Selanjutnya, mereka melepaskan baju, lalu menerobos gelombang. Tidak lama kemudian, keburukan kembali ke tepi dan mengenakan baju keindahan, lalu pergi.
Keindahan juga datang dari laut. Setibanya di tepi ia tidak mendapatkan bajunya.Ia tentu sangat malu bila tetap telanjang. Karena itu iapun mengenakan baju keburuka, lalu pergi.
sejak hari itu, laki-laki dan perempuan kerapa kali keliru ketika bertemu untuk saling mengenal.

Jika sudah demikian apakah pakaian masih bisa dijadikan acuan penilaian?.
 
   Pada kenyaaannya begitu banyak orang yang terjebak dalam Perangkap estetika gaya hidup?
Justin bieber, mendengar namanya.

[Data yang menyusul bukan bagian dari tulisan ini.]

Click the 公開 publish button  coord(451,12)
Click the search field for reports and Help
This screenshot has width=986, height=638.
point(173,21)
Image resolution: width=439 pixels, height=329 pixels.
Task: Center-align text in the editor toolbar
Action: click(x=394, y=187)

Kaula mudi bisa jingkrak-jingkrak setengah mati (#dari kaula muda juga ada tuh).  Dan tahukah anda ? Justin Bieber rela merogoh kocek sebesar S$750 atau sekitar Rp6,8 juta setiap kali gunting. (#kalo buat anak kosan, segitu bisa jadi biaya hidup 1 semester bo’).

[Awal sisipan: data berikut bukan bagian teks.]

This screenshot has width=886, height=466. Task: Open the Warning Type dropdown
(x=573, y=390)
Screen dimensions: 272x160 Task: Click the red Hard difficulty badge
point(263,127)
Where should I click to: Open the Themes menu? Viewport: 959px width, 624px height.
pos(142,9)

   Mangapa orang saking segitunya terdorong untuk memperbaiki penampilannya?.
     Ada sebuah teori menarik dari Abraham Maslow. Bahwa manusia memiliki kebutuhan lain setelah sandang, pangan dan papan. Ia membaginya dengan membentuk piramida hirarki kebutuhan yang terdiri dari 5 tingkatan.
1.    Kebutuhan fisik untuk bertahan hidup (sandang pangan papan)

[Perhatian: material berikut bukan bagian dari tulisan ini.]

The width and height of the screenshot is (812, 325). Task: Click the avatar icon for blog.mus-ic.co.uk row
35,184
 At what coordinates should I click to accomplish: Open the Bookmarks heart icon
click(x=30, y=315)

2.    Kebutuhan akan keamanan (perlindungan, kesehatan dan rasa aman)
3. Kebutuhan untuk bersosialisasi (berkeluarga,persahabatan, kasih sayang, merasa bagian dari sesuatu, penerimaan)
4.    Kebutuhan akan penghargaan (pengakuan, status sosial, penghormatan)
5.    Kebutuhan untuk mengaktualisasikan potensi diri.
     (#wah, ini pembahasannya 3 SKS nih kalo di kampus). Rasanya, Kami tak perlu membahas seluruh tingkatannya. Coba lihat tingkatan yang ke 3 dan 4. Secara psikologis, manusia butuh penghargaan dan penerimaan. Hal itu bisa berupa pujian, persahabatan dalam komunitas, pengakuan, kasih sayang dari orang spesial atau sekedar dianggap penting di masyarakat. Untuk mendapatkan itu semua, orang memaksimalkan dan memperbaiki citra mereka di mata orang.  Sebagian dari mereka ada juga yang menjadikan hal seperti ini menjadi ambisi pribadi. Sehingga apapun dilakukan demi mancapai kepuasan.
 
"Fashion, sebagian orang masih belajar. Sebagian orang memanipulasi. Sebagian lagi memaksakan diri. Tapi saya, terlahir dengannya",
Ichwan Thoha.
     Memang sudah seharusnya orang memperbaiki penampilan. Namun itu semua jangan sampai mendekati kepalsuan. Memanipulasi penampilan diri sendiri agar dipandang tinggi. Hingga memaksakan diri. Beberapa rela mengurangi uang makan demi sebuah gaya dan penampilan. (#hemat sekaligus diet gitu).Dan begitu banyak orang yang miskin gara-gara ingin sekali terlihat kaya. Hushh.
    Ada yang lucu. Kitalah yang seharusnya menguasai fashion, bukannya fashion yang menguasai kita. (#gak lucu yah ?).
     Di samping itu semua, ada yang lebih penting di banding penampilan luar itu sendiri. Kesibukan mengurusi penampakan luar, membuat kita mengabaikan hal-hal  dalam yang lebih penting. Hati, itulah yang sebenarnya diurusi dan diperindah terlebih dahulu. karena hati jernih memancarkan aurah bening tersendiri.
     Tak kita sadari, hati ini telah berkarat. Kapan terakhir kali kita menggosok-gosoknya dengan mengingat kematian. Sudah berapa lama kita mengabaikannya hingga keruh dan tak peka lagi terhadap hal-hal yang berbau busuk.